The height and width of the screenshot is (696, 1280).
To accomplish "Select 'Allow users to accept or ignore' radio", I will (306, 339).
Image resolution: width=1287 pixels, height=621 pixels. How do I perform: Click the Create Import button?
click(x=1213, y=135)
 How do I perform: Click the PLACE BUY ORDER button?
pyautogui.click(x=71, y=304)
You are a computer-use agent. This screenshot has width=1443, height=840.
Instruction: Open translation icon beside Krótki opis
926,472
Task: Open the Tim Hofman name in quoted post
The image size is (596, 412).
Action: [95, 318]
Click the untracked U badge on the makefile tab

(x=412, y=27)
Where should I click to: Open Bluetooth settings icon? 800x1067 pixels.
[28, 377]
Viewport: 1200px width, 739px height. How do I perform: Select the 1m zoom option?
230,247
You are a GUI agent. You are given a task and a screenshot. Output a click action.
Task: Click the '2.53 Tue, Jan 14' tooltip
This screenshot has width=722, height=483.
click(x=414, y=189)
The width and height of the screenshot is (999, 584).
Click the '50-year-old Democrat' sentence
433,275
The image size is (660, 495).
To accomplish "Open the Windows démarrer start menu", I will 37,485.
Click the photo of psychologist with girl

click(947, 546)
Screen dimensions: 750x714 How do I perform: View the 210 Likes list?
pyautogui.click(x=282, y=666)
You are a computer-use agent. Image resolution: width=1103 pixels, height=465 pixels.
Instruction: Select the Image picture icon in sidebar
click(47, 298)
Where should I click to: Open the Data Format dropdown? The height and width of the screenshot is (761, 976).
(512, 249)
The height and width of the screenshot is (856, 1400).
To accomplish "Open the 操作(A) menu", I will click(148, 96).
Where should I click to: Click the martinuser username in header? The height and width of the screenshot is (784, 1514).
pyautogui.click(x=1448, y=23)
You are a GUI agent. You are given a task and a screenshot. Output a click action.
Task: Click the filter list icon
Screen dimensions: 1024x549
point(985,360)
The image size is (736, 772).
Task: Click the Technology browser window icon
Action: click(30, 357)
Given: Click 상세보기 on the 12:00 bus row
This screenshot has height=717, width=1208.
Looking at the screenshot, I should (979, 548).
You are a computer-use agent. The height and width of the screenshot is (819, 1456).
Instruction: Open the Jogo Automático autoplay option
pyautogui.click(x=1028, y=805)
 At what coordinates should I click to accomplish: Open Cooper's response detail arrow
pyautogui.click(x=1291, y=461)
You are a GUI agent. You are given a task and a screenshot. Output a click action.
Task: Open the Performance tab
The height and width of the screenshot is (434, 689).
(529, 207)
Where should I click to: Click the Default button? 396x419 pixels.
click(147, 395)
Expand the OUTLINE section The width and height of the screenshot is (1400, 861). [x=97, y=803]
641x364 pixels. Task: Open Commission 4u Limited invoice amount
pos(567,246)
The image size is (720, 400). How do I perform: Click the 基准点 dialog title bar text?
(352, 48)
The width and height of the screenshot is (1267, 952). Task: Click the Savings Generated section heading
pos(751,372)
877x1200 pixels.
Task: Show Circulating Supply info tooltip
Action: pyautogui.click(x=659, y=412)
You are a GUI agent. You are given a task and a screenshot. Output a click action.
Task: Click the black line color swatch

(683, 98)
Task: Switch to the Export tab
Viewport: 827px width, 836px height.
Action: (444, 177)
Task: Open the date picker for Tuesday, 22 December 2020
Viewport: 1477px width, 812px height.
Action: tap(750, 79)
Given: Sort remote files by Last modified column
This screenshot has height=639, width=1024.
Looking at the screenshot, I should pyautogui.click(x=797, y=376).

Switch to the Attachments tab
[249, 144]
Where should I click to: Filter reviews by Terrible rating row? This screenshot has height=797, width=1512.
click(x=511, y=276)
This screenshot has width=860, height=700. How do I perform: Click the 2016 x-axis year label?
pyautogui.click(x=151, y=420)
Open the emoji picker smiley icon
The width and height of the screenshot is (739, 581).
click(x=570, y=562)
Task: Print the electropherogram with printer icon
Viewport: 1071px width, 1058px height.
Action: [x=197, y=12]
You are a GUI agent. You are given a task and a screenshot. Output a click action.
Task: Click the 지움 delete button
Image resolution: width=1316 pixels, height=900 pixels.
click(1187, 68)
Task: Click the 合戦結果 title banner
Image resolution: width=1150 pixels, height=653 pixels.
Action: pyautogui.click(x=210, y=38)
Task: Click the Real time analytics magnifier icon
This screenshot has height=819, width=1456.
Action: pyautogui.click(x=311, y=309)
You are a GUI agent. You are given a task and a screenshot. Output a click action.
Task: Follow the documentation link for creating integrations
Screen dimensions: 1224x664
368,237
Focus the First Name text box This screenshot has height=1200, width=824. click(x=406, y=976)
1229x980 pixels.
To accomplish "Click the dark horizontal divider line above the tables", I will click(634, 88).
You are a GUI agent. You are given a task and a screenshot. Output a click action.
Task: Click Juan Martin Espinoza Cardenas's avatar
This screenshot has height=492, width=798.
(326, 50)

□ □ □

▶ Exercise requirements
Transcribe all of the data above verbatim, keeping every line in its original order.

▶ Exercise answer
The height and width of the screenshot is (696, 1280).
To accomplish "Select 'Allow users to accept or ignore' radio", I will (306, 339).
Image resolution: width=1287 pixels, height=621 pixels. How do I perform: Click the Create Import button?
click(x=1213, y=135)
 How do I perform: Click the PLACE BUY ORDER button?
pyautogui.click(x=71, y=304)
You are a computer-use agent. This screenshot has width=1443, height=840.
Instruction: Open translation icon beside Krótki opis
926,472
Task: Open the Tim Hofman name in quoted post
The image size is (596, 412).
Action: [95, 318]
Click the untracked U badge on the makefile tab

(x=412, y=27)
Where should I click to: Open Bluetooth settings icon? 800x1067 pixels.
[28, 377]
Viewport: 1200px width, 739px height. How do I perform: Select the 1m zoom option?
230,247
You are a GUI agent. You are given a task and a screenshot. Output a click action.
Task: Click the '2.53 Tue, Jan 14' tooltip
This screenshot has width=722, height=483.
click(x=414, y=189)
The width and height of the screenshot is (999, 584).
Click the '50-year-old Democrat' sentence
433,275
The image size is (660, 495).
To accomplish "Open the Windows démarrer start menu", I will 37,485.
Click the photo of psychologist with girl

click(947, 546)
Screen dimensions: 750x714 How do I perform: View the 210 Likes list?
pyautogui.click(x=282, y=666)
You are a computer-use agent. Image resolution: width=1103 pixels, height=465 pixels.
Instruction: Select the Image picture icon in sidebar
click(47, 298)
Where should I click to: Open the Data Format dropdown? The height and width of the screenshot is (761, 976).
(512, 249)
The height and width of the screenshot is (856, 1400).
To accomplish "Open the 操作(A) menu", I will click(148, 96).
Where should I click to: Click the martinuser username in header? The height and width of the screenshot is (784, 1514).
pyautogui.click(x=1448, y=23)
You are a GUI agent. You are given a task and a screenshot. Output a click action.
Task: Click the filter list icon
Screen dimensions: 1024x549
point(985,360)
The image size is (736, 772).
Task: Click the Technology browser window icon
Action: click(30, 357)
Given: Click 상세보기 on the 12:00 bus row
This screenshot has height=717, width=1208.
Looking at the screenshot, I should (979, 548).
You are a computer-use agent. The height and width of the screenshot is (819, 1456).
Instruction: Open the Jogo Automático autoplay option
pyautogui.click(x=1028, y=805)
 At what coordinates should I click to accomplish: Open Cooper's response detail arrow
pyautogui.click(x=1291, y=461)
You are a GUI agent. You are given a task and a screenshot. Output a click action.
Task: Open the Performance tab
The height and width of the screenshot is (434, 689).
(529, 207)
Where should I click to: Click the Default button? 396x419 pixels.
click(147, 395)
Expand the OUTLINE section The width and height of the screenshot is (1400, 861). [x=97, y=803]
641x364 pixels. Task: Open Commission 4u Limited invoice amount
pos(567,246)
The image size is (720, 400). How do I perform: Click the 基准点 dialog title bar text?
(352, 48)
The width and height of the screenshot is (1267, 952). Task: Click the Savings Generated section heading
pos(751,372)
877x1200 pixels.
Task: Show Circulating Supply info tooltip
Action: pyautogui.click(x=659, y=412)
You are a GUI agent. You are given a task and a screenshot. Output a click action.
Task: Click the black line color swatch

(683, 98)
Task: Switch to the Export tab
Viewport: 827px width, 836px height.
Action: (444, 177)
Task: Open the date picker for Tuesday, 22 December 2020
Viewport: 1477px width, 812px height.
Action: tap(750, 79)
Given: Sort remote files by Last modified column
This screenshot has height=639, width=1024.
Looking at the screenshot, I should pyautogui.click(x=797, y=376).

Switch to the Attachments tab
[249, 144]
Where should I click to: Filter reviews by Terrible rating row? This screenshot has height=797, width=1512.
click(x=511, y=276)
This screenshot has width=860, height=700. How do I perform: Click the 2016 x-axis year label?
pyautogui.click(x=151, y=420)
Open the emoji picker smiley icon
The width and height of the screenshot is (739, 581).
click(x=570, y=562)
Task: Print the electropherogram with printer icon
Viewport: 1071px width, 1058px height.
Action: [x=197, y=12]
You are a GUI agent. You are given a task and a screenshot. Output a click action.
Task: Click the 지움 delete button
Image resolution: width=1316 pixels, height=900 pixels.
click(1187, 68)
Task: Click the 合戦結果 title banner
Image resolution: width=1150 pixels, height=653 pixels.
Action: pyautogui.click(x=210, y=38)
Task: Click the Real time analytics magnifier icon
This screenshot has height=819, width=1456.
Action: pyautogui.click(x=311, y=309)
You are a GUI agent. You are given a task and a screenshot. Output a click action.
Task: Follow the documentation link for creating integrations
Screen dimensions: 1224x664
368,237
Focus the First Name text box This screenshot has height=1200, width=824. click(x=406, y=976)
1229x980 pixels.
To accomplish "Click the dark horizontal divider line above the tables", I will click(634, 88).
You are a GUI agent. You are given a task and a screenshot. Output a click action.
Task: Click Juan Martin Espinoza Cardenas's avatar
This screenshot has height=492, width=798.
(326, 50)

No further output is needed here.